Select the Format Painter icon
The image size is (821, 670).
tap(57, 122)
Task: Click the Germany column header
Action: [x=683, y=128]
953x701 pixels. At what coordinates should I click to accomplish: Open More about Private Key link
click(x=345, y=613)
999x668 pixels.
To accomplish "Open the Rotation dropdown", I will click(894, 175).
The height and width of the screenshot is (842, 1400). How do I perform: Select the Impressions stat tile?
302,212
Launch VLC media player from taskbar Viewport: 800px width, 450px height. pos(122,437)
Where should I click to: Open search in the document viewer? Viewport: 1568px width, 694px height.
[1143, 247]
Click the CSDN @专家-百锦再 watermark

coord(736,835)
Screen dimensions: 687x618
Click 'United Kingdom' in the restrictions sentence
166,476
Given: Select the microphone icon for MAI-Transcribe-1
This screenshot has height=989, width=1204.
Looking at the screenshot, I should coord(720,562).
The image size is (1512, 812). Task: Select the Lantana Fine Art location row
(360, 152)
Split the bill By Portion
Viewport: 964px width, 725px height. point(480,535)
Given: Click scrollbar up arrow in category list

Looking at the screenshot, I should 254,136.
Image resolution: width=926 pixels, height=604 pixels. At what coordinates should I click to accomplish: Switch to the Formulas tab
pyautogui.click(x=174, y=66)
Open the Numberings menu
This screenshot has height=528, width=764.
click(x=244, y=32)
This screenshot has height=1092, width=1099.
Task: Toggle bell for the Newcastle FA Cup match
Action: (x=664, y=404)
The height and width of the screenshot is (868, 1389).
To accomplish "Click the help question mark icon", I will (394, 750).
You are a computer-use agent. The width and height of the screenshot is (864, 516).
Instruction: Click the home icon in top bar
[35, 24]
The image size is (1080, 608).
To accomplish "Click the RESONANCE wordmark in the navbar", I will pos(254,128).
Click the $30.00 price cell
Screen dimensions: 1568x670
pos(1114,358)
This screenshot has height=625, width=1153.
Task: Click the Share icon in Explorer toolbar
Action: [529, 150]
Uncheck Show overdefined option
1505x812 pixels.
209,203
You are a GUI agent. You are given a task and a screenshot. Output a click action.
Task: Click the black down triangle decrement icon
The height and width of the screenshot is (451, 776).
__________
Stated problem: Please convert the items above into a JSON list of strings, one string per line, leaving out blank lines.

Full response:
[
  "Select the Format Painter icon",
  "The image size is (821, 670).",
  "tap(57, 122)",
  "Task: Click the Germany column header",
  "Action: [x=683, y=128]",
  "953x701 pixels. At what coordinates should I click to accomplish: Open More about Private Key link",
  "click(x=345, y=613)",
  "999x668 pixels.",
  "To accomplish \"Open the Rotation dropdown\", I will click(894, 175).",
  "The height and width of the screenshot is (842, 1400). How do I perform: Select the Impressions stat tile?",
  "302,212",
  "Launch VLC media player from taskbar Viewport: 800px width, 450px height. pos(122,437)",
  "Where should I click to: Open search in the document viewer? Viewport: 1568px width, 694px height.",
  "[1143, 247]",
  "Click the CSDN @专家-百锦再 watermark",
  "coord(736,835)",
  "Screen dimensions: 687x618",
  "Click 'United Kingdom' in the restrictions sentence",
  "166,476",
  "Given: Select the microphone icon for MAI-Transcribe-1",
  "This screenshot has height=989, width=1204.",
  "Looking at the screenshot, I should coord(720,562).",
  "The image size is (1512, 812). Task: Select the Lantana Fine Art location row",
  "(360, 152)",
  "Split the bill By Portion",
  "Viewport: 964px width, 725px height. point(480,535)",
  "Given: Click scrollbar up arrow in category list",
  "Looking at the screenshot, I should 254,136.",
  "Image resolution: width=926 pixels, height=604 pixels. At what coordinates should I click to accomplish: Switch to the Formulas tab",
  "pyautogui.click(x=174, y=66)",
  "Open the Numberings menu",
  "This screenshot has height=528, width=764.",
  "click(x=244, y=32)",
  "This screenshot has height=1092, width=1099.",
  "Task: Toggle bell for the Newcastle FA Cup match",
  "Action: (x=664, y=404)",
  "The height and width of the screenshot is (868, 1389).",
  "To accomplish \"Click the help question mark icon\", I will (394, 750).",
  "You are a computer-use agent. The width and height of the screenshot is (864, 516).",
  "Instruction: Click the home icon in top bar",
  "[35, 24]",
  "The image size is (1080, 608).",
  "To accomplish \"Click the RESONANCE wordmark in the navbar\", I will pos(254,128).",
  "Click the $30.00 price cell",
  "Screen dimensions: 1568x670",
  "pos(1114,358)",
  "This screenshot has height=625, width=1153.",
  "Task: Click the Share icon in Explorer toolbar",
  "Action: [529, 150]",
  "Uncheck Show overdefined option",
  "1505x812 pixels.",
  "209,203",
  "You are a GUI agent. You are given a task and a screenshot. Output a click action.",
  "Task: Click the black down triangle decrement icon",
  "The height and width of the screenshot is (451, 776)."
]